1.3.2.2.2 Oracle ASM Failure Group

An Oracle ASM failure group is a subset of disks in an Oracle ASM disk group that can fail together because they share the same hardware.

Oracle ASM considers failure groups when making redundancy decisions.

For Oracle Exadata Storage Servers, all grid disks, which consist of the Oracle ASM disk group members and candidates, can effectively fail together if the storage cell fails. Because of this scenario, all Oracle ASM grid disks sourced from a given storage cell should be assigned to a single failure group representing the cell.

For example, if all grid disks from two storage cells, A and B, are added to a single Oracle ASM disk group with normal redundancy, then all grid disks on storage cell A are designated as one failure group, and all grid disks on storage cell B are designated as another failure group. This enables Oracle Exadata System Software and Oracle ASM to tolerate the failure of either storage cell.

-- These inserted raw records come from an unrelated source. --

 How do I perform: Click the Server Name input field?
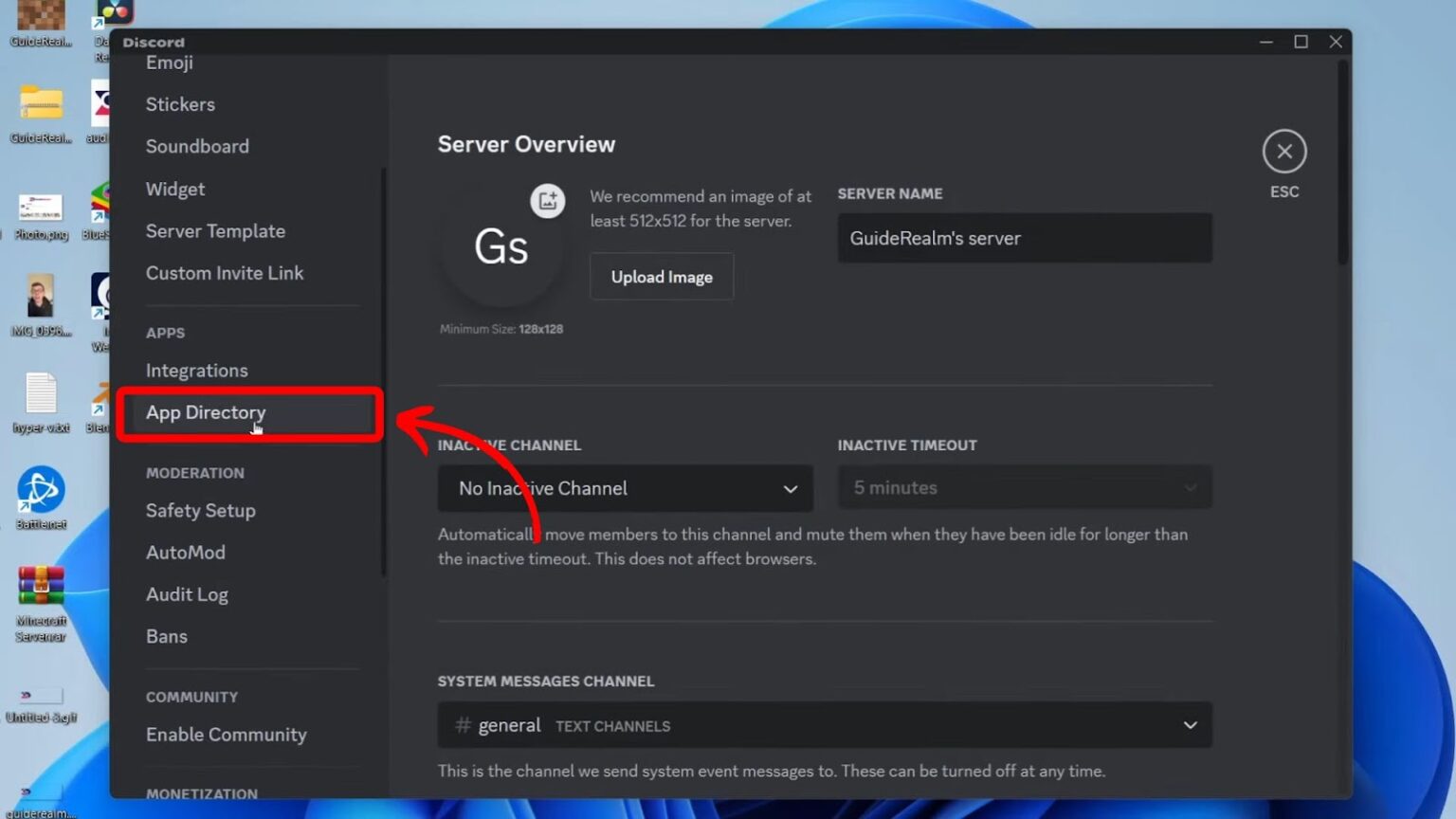1025,238
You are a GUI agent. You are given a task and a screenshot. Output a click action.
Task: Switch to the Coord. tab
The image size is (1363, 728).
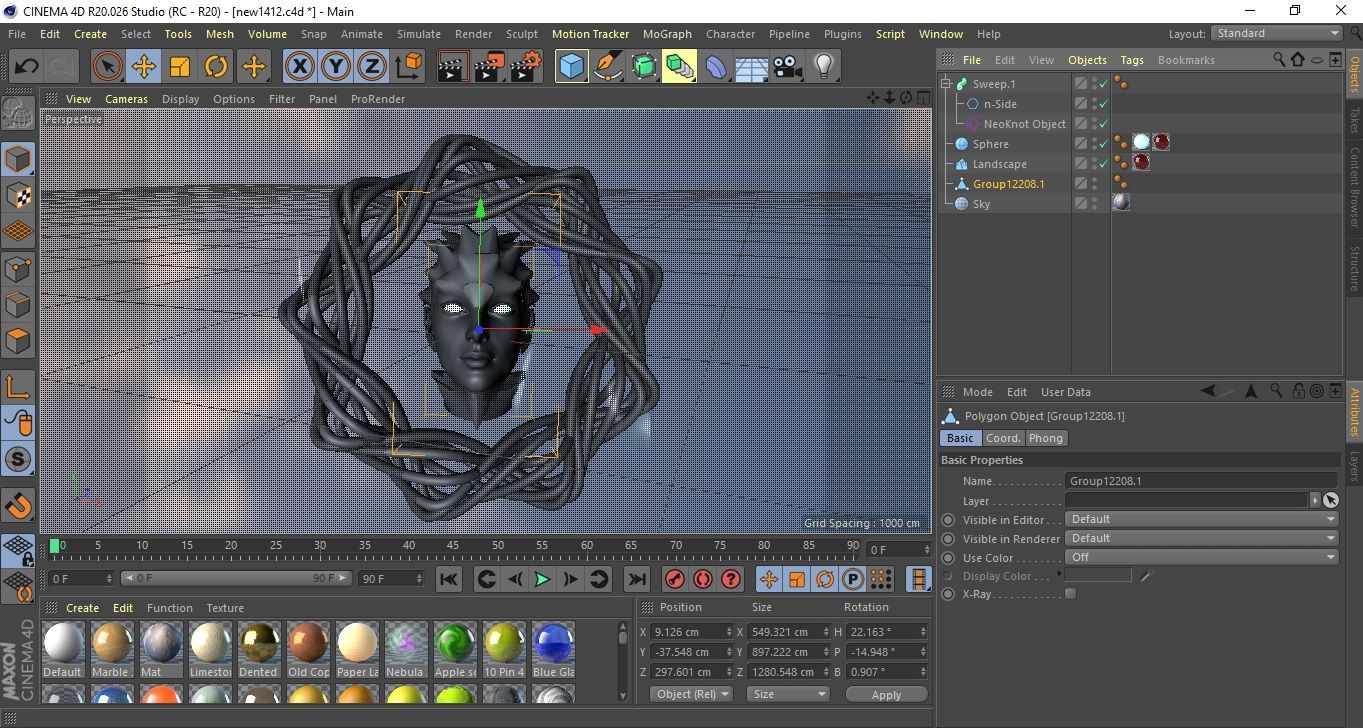coord(1003,438)
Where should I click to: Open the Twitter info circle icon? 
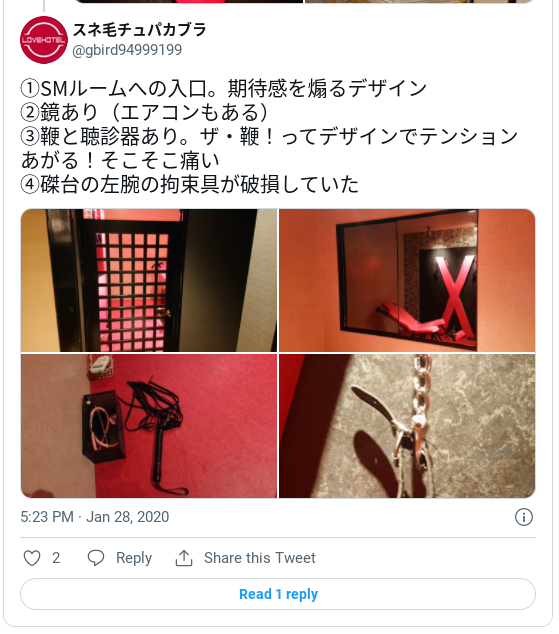point(524,517)
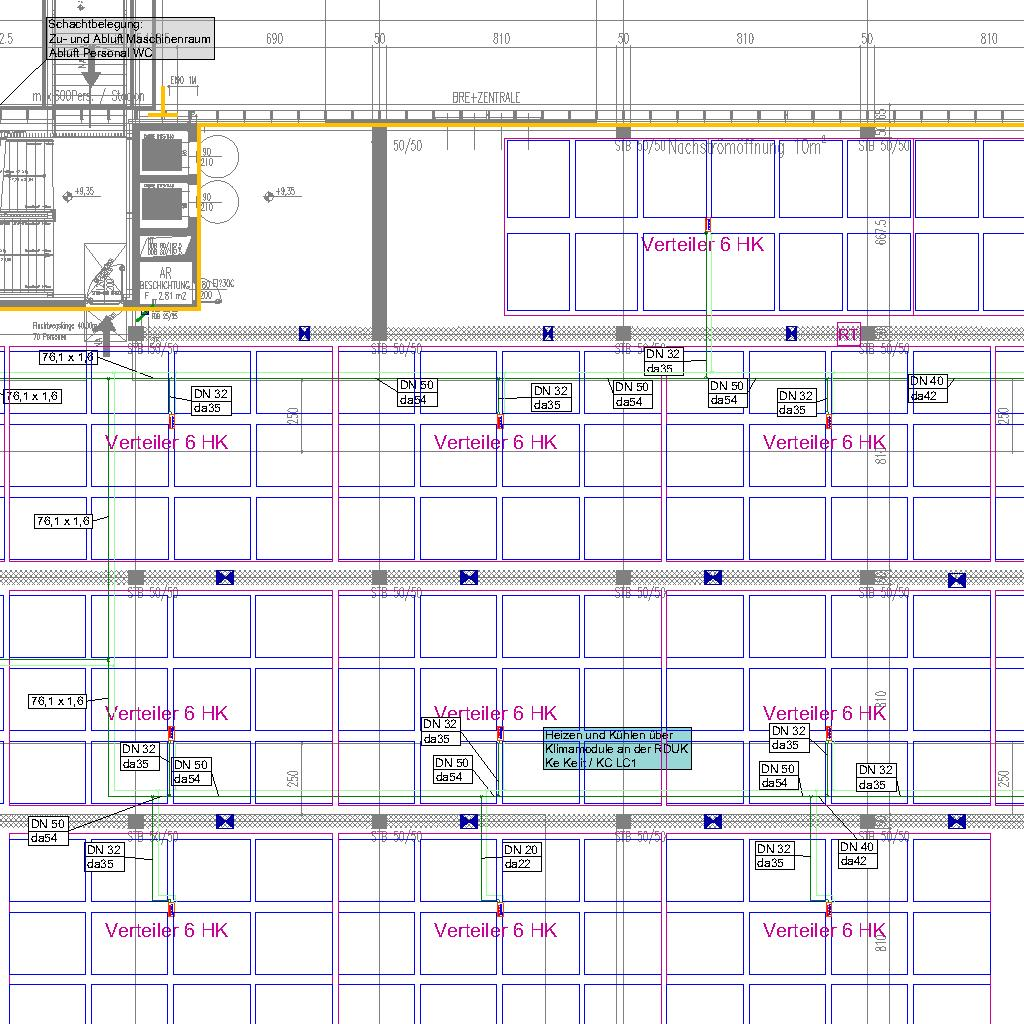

Failure groups for Oracle Exadata Storage Server grid disks are set by default so that the disks on a single cell are in the same failure group, making correct failure group configuration simple for Oracle Exadata Storage Servers.

You can define the redundancy level for an Oracle ASM disk group when creating a disk group. An Oracle ASM disk group can be specified with normal or high redundancy. Normal redundancy double mirrors the extents, and high redundancy triple mirrors the extents. Oracle ASM normal redundancy tolerates the failure of a single cell or any set of disks in a single cell. Oracle ASM high redundancy tolerates the failure of two cells or any set of disks in two cells. Base your redundancy setting on your desired protection level. When choosing the redundancy level, ensure the post-failure I/O capacity is sufficient to meet the redundancy requirements and performance service levels. Oracle recommends using three cells for normal redundancy. This ensures the ability to restore full redundancy after cell failure. Consider the following:

  • If a cell or disk fails, then Oracle ASM automatically redistributes the cell or disk contents across the remaining disks in the disk group as long as there is enough space to hold the data. For an existing disk group using Oracle ASM redundancy, the USABLE_FILE_MB and REQUIRED_FREE_MIRROR_MB columns in the V$ASM_DISGKROUP view give the amount of usable space and space for redundancy, respectively.

  • If a cell or disk fails, then the remaining disks should be able to generate the IOPS necessary to sustain the performance service level agreement.

After a disk group is created, the redundancy level of the disk group cannot be changed. To change the redundancy of a disk group, you must create another disk group with the appropriate redundancy, and then move the files.

Each Exadata Cell is a failure group. A normal redundancy disk group must contain at least two failure groups. Oracle ASM automatically stores two copies of the file extents, with the mirrored extents placed in different failure groups. A high redundancy disk group must contain at least three failure groups. Oracle ASM automatically stores three copies of the file extents, with each file extent in separate failure groups.

System reliability can diminish if your environment has an insufficient number of failure groups. A small number of failure groups, or failure groups of uneven capacity, can lead to allocation problems that prevent full use of all available storage.